From the press release, 1997: The exhibition at Magasin 3 is the first in Sweden, and to this date, the most extensive exhibition ever by Gilbert & George. 49 large works are shown from the period 1991-1997. The artists have also designed a catalogue and a poster for the exhibition.
The subject of the work of Gilbert & George is to constantly approach themselves as examples of beings in order to communicate and describe basic problems and conditions for the human existence. Such terms and conditions can be the taboos of the civilised society of the 20th century and represented in the enormous photo collages where blood, sperm, shit and piss, are portrayed together with the artists either naked or in their suits. Gilbert, born Dolomites in 1943, Italy and George, born Devon, England 1942, met as students at St Martin's School of Art in London in 1967 and have worked and lived together in London ever since.
CONTENTS:
Prologue by David Neuman, director Magasin 3 Stockholm Konsthall
East London, sex, shit, death interview by Hans Ulrich Obrist, curator and editor, London, Paris, Berlin (1996).
Exhibition catalogue no 17. ISBN 91-972986-1-1
91 pages, color, illustrated. Designed by the artists. Texts in Swedish/English.
Published 1997 by Magasin 3 Stockholm Konsthall.
Price: 150 SEK (approx. 16 EUR)
EAST LONDON SEX SHIT DEATH by Hans-Ulrich Obrist
Interview by Hans-Ulrich Obrist, Fournier Street, London, August 1995
The East End is a place where you would bring people to show Earth.
George: Yes, we would say that around here is one of the most actual places. The look in people's eyes, the variety of expression, is very up-to-date.
Gilbert: Because we studied here and then moved to the East End of London, we made a big decision that to be artists we didn't want to go anywhere else. A lot of artists, to become successful artists, had to move to Berlin or to Paris or to New York because it felt like being here was not the right place to be. But we said we will stick our shoes in the mud and be firm. We wanted to become artists here, and that became very important for us.
George: The East End is as multi-racial as any other place on Earth.

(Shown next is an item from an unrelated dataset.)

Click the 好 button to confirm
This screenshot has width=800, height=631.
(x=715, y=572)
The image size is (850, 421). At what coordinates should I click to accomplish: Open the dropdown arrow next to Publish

We always say that our pictures are not involved in London, and not involved in our immediate surroundings. When others say 'But you use the Church from the end of your street', we say 'That's the church inside of you, inside the viewer'. You can live in Sydney or Johannesburg or New York and you will find very similar Christian symbols.
The East End is also Jack the Ripper.
George: Even Jack the Ripper exists everywhere.
Gilbert: Everywhere, even in Switzerland, in Hanover.
You once told me that this church at the end of your street, Christchurch Spitalfields, is built on strange foundations.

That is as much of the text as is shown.